Dataset entries
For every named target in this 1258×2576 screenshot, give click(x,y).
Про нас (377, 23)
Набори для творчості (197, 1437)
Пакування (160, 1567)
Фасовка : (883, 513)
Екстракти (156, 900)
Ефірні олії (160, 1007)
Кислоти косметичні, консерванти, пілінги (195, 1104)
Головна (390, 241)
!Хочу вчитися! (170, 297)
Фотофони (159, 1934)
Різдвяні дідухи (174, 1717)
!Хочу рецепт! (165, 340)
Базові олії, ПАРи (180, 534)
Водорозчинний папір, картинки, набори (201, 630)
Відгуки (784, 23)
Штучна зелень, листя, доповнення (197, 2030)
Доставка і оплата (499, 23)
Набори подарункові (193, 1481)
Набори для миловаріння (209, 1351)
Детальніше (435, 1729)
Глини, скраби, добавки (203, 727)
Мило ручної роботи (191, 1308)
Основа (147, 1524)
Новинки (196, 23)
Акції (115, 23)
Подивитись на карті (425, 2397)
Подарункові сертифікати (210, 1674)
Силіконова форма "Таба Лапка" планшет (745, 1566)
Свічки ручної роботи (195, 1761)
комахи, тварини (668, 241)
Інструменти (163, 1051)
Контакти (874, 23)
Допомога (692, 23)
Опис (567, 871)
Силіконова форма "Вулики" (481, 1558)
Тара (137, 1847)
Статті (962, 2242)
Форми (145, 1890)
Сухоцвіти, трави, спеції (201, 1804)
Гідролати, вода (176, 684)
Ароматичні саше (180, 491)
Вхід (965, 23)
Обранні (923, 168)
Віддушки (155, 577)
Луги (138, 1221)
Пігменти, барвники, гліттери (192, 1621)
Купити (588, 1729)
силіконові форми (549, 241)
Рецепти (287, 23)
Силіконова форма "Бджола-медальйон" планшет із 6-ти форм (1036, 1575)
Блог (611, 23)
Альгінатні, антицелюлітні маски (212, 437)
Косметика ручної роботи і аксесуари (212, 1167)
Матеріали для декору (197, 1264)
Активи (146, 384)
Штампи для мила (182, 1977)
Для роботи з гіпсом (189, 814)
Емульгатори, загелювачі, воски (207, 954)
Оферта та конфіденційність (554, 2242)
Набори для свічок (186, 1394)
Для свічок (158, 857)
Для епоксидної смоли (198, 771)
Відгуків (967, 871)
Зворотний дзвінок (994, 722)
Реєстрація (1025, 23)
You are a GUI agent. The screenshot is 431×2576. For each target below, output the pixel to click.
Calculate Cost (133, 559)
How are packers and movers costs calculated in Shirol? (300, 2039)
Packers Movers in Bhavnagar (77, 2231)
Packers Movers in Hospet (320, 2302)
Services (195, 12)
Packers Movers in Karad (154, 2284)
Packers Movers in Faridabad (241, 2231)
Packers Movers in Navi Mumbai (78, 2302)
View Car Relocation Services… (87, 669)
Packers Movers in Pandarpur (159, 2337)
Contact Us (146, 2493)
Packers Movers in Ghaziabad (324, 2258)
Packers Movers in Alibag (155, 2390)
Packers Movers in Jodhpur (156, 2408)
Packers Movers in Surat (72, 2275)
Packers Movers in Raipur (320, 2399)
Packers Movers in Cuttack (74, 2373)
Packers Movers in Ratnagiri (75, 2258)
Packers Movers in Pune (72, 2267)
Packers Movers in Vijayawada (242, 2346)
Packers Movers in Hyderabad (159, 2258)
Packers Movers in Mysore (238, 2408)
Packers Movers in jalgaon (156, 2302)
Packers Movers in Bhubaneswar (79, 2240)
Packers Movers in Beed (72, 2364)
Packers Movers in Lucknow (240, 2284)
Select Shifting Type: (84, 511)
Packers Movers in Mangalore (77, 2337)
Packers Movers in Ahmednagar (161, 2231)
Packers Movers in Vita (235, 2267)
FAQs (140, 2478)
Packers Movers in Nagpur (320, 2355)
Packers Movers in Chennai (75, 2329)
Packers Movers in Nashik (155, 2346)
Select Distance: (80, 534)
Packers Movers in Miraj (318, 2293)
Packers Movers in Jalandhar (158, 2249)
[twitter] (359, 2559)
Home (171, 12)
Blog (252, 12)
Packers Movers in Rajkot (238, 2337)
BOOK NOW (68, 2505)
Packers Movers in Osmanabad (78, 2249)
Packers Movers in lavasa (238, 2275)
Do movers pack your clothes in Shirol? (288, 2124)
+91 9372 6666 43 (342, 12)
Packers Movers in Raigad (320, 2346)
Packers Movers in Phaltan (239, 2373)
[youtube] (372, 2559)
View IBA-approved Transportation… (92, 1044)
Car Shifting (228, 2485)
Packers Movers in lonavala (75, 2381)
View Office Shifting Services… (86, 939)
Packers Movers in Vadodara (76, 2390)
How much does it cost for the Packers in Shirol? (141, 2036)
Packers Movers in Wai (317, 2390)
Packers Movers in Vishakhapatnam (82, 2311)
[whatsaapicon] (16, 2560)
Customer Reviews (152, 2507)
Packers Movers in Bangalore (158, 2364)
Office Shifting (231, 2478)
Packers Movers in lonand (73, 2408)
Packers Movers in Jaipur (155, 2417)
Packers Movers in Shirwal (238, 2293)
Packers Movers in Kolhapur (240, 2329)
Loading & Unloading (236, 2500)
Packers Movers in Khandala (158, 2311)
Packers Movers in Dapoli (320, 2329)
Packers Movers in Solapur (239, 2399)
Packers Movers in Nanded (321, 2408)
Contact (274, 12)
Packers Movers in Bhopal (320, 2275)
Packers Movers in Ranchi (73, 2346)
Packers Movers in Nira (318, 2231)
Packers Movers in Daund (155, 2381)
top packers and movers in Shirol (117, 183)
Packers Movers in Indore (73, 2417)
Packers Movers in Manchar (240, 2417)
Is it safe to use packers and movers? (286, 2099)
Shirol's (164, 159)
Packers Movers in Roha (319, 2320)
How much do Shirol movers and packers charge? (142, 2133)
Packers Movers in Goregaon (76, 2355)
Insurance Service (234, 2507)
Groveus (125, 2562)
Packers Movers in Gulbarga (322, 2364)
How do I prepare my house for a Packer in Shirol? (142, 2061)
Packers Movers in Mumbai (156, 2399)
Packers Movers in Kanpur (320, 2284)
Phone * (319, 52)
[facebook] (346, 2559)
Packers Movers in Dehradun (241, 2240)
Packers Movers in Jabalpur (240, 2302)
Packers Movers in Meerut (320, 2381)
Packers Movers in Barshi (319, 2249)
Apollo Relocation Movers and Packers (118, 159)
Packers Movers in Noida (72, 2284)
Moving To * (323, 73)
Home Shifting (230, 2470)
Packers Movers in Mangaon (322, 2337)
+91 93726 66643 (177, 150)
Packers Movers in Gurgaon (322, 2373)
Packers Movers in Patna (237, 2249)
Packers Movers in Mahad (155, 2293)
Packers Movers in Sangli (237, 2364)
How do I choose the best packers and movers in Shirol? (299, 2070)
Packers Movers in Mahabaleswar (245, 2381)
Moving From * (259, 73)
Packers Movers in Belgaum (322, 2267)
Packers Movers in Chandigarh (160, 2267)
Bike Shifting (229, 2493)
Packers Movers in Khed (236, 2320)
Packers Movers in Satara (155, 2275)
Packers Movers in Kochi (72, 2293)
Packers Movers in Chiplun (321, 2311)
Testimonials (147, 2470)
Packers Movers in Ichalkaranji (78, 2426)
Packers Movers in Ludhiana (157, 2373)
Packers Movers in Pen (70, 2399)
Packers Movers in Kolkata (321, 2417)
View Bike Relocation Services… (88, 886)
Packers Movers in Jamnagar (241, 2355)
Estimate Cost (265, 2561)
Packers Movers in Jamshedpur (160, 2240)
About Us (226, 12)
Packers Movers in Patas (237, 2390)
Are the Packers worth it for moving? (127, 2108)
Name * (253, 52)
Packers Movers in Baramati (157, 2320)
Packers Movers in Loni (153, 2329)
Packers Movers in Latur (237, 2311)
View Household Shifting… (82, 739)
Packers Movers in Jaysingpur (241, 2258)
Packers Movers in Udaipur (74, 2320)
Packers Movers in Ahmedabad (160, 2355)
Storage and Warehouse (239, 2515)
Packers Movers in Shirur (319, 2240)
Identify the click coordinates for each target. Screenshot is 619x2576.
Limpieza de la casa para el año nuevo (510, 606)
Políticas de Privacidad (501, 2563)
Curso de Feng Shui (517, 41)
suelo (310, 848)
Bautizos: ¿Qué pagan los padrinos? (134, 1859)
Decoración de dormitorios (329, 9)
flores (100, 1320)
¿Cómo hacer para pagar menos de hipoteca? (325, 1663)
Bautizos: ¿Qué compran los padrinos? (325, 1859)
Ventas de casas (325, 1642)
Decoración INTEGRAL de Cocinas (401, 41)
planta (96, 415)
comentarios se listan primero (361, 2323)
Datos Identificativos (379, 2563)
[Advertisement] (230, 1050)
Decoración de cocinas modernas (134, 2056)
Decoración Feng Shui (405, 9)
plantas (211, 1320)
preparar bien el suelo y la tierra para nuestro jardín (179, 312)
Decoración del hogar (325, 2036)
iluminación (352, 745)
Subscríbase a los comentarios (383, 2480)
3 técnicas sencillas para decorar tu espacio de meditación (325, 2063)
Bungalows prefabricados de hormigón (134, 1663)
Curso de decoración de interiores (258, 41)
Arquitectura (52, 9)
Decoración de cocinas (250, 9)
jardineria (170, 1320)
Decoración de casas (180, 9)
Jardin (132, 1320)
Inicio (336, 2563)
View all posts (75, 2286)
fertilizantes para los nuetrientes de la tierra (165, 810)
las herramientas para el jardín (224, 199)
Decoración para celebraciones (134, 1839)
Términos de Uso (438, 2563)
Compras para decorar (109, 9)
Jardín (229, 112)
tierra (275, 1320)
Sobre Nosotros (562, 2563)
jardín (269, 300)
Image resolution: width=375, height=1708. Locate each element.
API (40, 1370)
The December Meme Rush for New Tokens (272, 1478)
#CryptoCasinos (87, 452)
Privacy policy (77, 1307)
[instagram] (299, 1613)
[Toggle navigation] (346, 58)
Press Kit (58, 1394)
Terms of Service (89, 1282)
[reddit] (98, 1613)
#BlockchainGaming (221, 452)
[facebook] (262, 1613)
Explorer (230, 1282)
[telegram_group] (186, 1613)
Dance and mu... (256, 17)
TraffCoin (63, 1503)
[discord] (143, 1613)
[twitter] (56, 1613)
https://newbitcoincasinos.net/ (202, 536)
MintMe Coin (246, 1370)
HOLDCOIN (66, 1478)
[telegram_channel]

Task prompt:
Say how many lines of the data hold the string "suelo", with no other words in your reply.

Answer for this exercise:
2